I believe that Options for Change is the Government's version of a strategic response to practitioners' wholesale moves into the private sector.

Conclusion

In this personal review I have touched on a number of aspects and thoughts one year after publication of Options For Change. Some comments may appear a trifle negative, but this is only a reflection of attitudes, reports and comments I have experienced. The future is uncertain, especially the fact that so much is still unknown.

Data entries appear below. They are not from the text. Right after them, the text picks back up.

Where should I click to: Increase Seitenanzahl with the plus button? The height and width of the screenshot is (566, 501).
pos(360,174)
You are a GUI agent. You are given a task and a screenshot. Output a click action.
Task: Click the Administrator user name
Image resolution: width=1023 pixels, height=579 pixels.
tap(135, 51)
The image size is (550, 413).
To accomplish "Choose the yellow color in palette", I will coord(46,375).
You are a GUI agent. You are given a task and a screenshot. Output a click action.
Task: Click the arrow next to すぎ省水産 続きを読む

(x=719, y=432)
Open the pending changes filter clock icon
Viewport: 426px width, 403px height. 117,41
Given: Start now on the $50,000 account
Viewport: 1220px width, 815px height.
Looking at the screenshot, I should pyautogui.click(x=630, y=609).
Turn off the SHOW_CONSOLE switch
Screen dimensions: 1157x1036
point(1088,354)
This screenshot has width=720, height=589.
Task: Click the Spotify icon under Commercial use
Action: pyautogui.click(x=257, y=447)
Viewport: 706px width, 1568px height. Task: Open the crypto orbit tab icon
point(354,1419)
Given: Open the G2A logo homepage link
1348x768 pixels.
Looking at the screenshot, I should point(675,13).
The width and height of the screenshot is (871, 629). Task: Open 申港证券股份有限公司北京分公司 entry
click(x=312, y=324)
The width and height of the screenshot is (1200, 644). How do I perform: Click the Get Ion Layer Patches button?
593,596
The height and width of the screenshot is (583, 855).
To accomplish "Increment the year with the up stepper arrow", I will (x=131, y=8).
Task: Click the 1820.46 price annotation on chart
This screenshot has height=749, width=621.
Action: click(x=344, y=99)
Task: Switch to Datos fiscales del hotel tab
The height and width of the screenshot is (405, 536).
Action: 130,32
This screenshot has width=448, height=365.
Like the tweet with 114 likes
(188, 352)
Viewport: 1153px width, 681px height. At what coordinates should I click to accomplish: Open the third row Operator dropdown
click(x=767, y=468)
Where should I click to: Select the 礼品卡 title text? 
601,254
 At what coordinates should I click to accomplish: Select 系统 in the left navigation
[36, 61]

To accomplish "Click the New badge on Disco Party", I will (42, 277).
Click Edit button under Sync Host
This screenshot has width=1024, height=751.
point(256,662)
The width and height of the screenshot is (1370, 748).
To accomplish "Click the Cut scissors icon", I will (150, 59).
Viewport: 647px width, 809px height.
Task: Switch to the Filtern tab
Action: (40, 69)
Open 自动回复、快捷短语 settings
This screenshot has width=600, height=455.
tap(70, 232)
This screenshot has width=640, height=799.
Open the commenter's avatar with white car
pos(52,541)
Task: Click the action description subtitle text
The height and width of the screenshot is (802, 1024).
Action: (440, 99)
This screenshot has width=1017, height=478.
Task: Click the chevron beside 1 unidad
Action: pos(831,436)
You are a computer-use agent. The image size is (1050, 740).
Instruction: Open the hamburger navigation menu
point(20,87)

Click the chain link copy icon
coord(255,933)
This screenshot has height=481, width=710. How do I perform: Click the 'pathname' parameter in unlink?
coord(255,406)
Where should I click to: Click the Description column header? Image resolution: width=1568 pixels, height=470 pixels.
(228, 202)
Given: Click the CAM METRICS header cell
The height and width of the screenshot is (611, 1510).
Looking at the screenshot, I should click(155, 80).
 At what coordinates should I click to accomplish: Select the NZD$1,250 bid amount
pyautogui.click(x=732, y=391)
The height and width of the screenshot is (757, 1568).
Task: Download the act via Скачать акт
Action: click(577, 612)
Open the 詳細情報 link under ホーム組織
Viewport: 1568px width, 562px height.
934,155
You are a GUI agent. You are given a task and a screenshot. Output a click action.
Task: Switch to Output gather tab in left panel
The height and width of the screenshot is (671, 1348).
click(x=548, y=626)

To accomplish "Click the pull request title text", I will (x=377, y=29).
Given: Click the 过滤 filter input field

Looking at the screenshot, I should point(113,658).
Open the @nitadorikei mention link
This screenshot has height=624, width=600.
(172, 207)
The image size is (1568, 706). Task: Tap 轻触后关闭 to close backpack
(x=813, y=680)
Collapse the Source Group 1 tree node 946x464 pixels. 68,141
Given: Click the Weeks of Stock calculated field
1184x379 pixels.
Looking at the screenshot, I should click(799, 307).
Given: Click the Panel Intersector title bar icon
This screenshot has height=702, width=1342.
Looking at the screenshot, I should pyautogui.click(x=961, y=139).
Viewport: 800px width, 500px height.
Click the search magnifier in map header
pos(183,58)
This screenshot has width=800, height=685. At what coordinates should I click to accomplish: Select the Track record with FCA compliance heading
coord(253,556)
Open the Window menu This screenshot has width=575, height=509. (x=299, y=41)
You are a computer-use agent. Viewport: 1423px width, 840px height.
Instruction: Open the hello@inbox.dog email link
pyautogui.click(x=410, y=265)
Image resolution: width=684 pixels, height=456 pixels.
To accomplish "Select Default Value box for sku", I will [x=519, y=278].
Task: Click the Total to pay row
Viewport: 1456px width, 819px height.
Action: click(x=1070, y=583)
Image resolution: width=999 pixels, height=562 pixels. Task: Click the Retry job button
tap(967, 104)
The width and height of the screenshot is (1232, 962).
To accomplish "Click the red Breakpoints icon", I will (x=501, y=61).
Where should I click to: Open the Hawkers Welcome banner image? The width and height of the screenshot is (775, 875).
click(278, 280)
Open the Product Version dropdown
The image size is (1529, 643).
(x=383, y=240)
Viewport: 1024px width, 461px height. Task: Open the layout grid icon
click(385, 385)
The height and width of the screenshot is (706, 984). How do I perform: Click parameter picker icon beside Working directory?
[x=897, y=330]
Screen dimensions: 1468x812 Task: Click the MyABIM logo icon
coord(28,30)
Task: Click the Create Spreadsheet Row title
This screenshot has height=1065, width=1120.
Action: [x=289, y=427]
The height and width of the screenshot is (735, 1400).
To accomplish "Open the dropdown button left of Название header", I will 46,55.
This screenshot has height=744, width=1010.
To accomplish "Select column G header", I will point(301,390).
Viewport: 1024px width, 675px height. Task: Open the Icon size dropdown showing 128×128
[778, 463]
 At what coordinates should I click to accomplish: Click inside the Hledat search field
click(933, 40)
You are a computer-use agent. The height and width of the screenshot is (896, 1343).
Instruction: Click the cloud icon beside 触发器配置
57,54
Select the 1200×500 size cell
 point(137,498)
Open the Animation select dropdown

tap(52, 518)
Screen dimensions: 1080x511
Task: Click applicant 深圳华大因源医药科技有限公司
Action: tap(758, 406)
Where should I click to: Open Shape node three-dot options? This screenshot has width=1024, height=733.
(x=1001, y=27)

The start date for local commissioning is April 2005, less than 18 months away. The Government's timetable for implementation is extremely tight, especially as the arrival of the legislation came after the decision to go ahead with field sites for Options for Change had been made. One year on from its launch the devil is still in the detail. Support and resources at a local level are crucial if these major changes are going to make a real difference for both dentists and patients. Dentists must make the most of the opportunity to inform PCTs of the dental needs of the community. Commissioners and managers will have to work hard, in an open and transparent way, if the public and the profession are to be re-assured about the new NHS Dental Service for England.